*** Opening of SUPPLIED MATERIAL ***

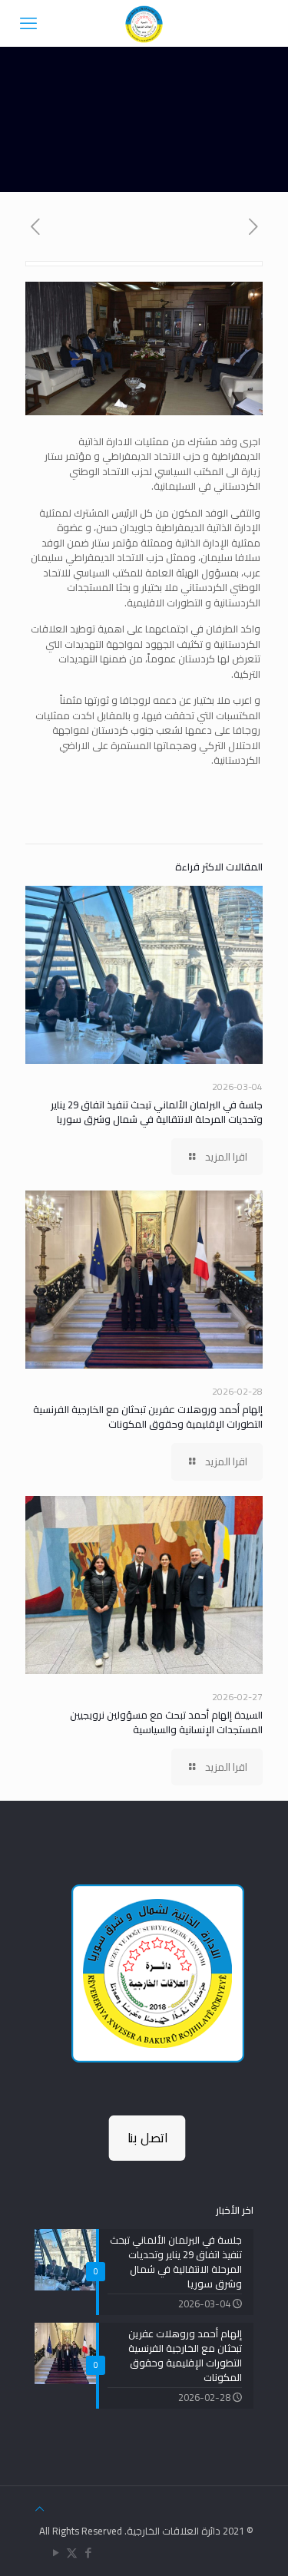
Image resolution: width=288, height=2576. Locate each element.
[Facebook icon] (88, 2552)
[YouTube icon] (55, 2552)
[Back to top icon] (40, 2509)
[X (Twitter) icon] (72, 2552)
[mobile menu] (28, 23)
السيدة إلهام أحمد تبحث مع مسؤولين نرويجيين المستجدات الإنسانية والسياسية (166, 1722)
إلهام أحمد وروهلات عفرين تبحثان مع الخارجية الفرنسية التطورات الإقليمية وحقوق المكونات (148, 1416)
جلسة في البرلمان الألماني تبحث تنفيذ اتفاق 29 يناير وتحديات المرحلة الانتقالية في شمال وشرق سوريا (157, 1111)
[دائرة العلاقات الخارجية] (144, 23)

*** Close of SUPPLIED MATERIAL ***
*** Opening of SUPPLIED MATERIAL ***

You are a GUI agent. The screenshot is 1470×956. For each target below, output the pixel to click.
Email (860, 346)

*** Close of SUPPLIED MATERIAL ***

WHAT YOU SHOULD DO:
From the material above, copy exactly the lines between the line holding "Image resolution: width=288, height=2576." and the line holding "السيدة إلهام أحمد", inclusive, and only those.

RESPONSE TO THE TASK:
Image resolution: width=288, height=2576. Locate each element.
[Facebook icon] (88, 2552)
[YouTube icon] (55, 2552)
[Back to top icon] (40, 2509)
[X (Twitter) icon] (72, 2552)
[mobile menu] (28, 23)
السيدة إلهام أحمد تبحث مع مسؤولين نرويجيين المستجدات الإنسانية والسياسية (166, 1722)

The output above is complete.